Deep Think with Confidence

Paper · arXiv 2508.15260 · Published August 21, 2025
Test Time ComputeReward ModelsReinforcement LearningDeep Research

Large Language Models (LLMs) have shown great potential in reasoning tasks through test-time scaling methods like self-consistency with majority voting. However, this approach often leads to diminishing returns in accuracy and high computational overhead. To address these challenges, we introduce Deep Think with Confidence (DeepConf), a simple yet powerful method that enhances both reasoning efficiency and performance at test time. DeepConf leverages model-internal confidence signals to dynamically filter out low-quality reasoning traces during or after generation. It requires no additional model training or hyperparameter tuning and can be seamlessly integrated into existing serving frameworks.

Large Language Models (LLMs) have demonstrated exceptional reasoning capabilities, particularly when equipped with methods that enhance their performance during test-time inference. A prominent technique is self-consistency, which samples multiple reasoning paths and aggregates final answers through majority voting (Wang et al., 2023). This type of approach, also known as parallel thinking, significantly improves reasoning accuracy but incurs substantial computational overhead: generating numerous reasoning traces per query scales inference overhead linearly, limiting practical deployment (Xue et al., 2023). For example, improving pass@1 accuracy from 68% to 82% using standard majority voting on AIME 2025 requires 511 additional reasoning traces per question using Qwen3-8B, consuming 100 million additional tokens.

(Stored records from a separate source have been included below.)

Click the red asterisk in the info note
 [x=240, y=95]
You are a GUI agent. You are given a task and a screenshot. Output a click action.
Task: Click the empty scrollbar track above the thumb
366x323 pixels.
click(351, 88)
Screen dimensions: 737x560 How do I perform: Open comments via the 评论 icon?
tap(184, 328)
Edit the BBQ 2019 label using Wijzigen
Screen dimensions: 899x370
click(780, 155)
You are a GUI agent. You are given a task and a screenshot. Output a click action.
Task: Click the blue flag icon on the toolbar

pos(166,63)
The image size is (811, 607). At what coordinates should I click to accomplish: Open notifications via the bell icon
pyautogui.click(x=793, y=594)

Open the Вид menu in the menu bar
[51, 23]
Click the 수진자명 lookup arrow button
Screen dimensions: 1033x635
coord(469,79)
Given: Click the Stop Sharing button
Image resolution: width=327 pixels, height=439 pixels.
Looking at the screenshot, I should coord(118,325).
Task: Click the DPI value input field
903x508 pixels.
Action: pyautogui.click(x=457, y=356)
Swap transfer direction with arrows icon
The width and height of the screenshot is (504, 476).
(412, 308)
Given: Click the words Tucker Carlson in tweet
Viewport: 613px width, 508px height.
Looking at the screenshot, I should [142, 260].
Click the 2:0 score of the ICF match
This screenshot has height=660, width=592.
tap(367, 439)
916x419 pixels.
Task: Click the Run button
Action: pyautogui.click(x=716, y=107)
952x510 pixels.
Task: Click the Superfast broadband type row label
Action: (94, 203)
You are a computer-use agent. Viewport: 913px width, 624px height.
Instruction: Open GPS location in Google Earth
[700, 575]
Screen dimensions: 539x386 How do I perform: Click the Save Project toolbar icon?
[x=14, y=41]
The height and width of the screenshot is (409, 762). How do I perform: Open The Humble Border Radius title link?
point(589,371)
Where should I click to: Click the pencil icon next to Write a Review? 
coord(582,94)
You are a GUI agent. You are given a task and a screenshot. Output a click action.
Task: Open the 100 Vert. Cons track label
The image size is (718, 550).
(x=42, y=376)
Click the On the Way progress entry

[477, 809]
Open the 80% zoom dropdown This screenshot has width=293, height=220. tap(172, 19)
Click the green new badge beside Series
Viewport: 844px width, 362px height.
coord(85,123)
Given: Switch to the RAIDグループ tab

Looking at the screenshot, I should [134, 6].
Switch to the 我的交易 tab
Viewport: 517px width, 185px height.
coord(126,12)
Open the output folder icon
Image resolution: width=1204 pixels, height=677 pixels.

Moreover, parallel thinking with majority voting exhibits diminishing returns—performance often saturates or degrades as the number of traces increase (Chen et al., 2024a). A key limitation is that standard majority voting treats all reasoning traces equally, ignoring quality variations (Pal et al., 2024; Wang et al., 2025). This can lead to suboptimal performance when low-quality traces dominate the voting process.

Recent work has leveraged next-token distribution statistics to assess reasoning trace quality (Geng et al., 2024; Fadeeva et al., 2024; Kang et al., 2025). Higher prediction confidence typically correlates with lower entropy and reduced uncertainty. By aggregating token-level statistics such as entropy and confidence scores, existing methods compute global confidence measures across an entire trace to identify and filter low-quality traces to improve majority voting performance (Kang et al., 2025).

However, global confidence measures present several limitations in practice. First, they may obscure confidence fluctuations at local reasoning steps, which can provide sufficient signals for estimating trace quality. Averaging across entire tokens in a trace can mask critical reasoning breakdowns that occur at specific intermediate steps. Second, global confidence measures require generating complete reasoning traces before they can be calculated, which prevents early stopping of low-quality traces.

We introduce Deep Think with Confidence (DeepConf), a simple yet effective test-time method that combines parallel thinking with confidence-aware filtering, based on local confidence measurements. DeepConf operates in both offline and online modes, identifying and discarding low-confidence reasoning traces either during or after generation. This approach reduces unnecessary token generation while maintaining or improving final answer accuracy.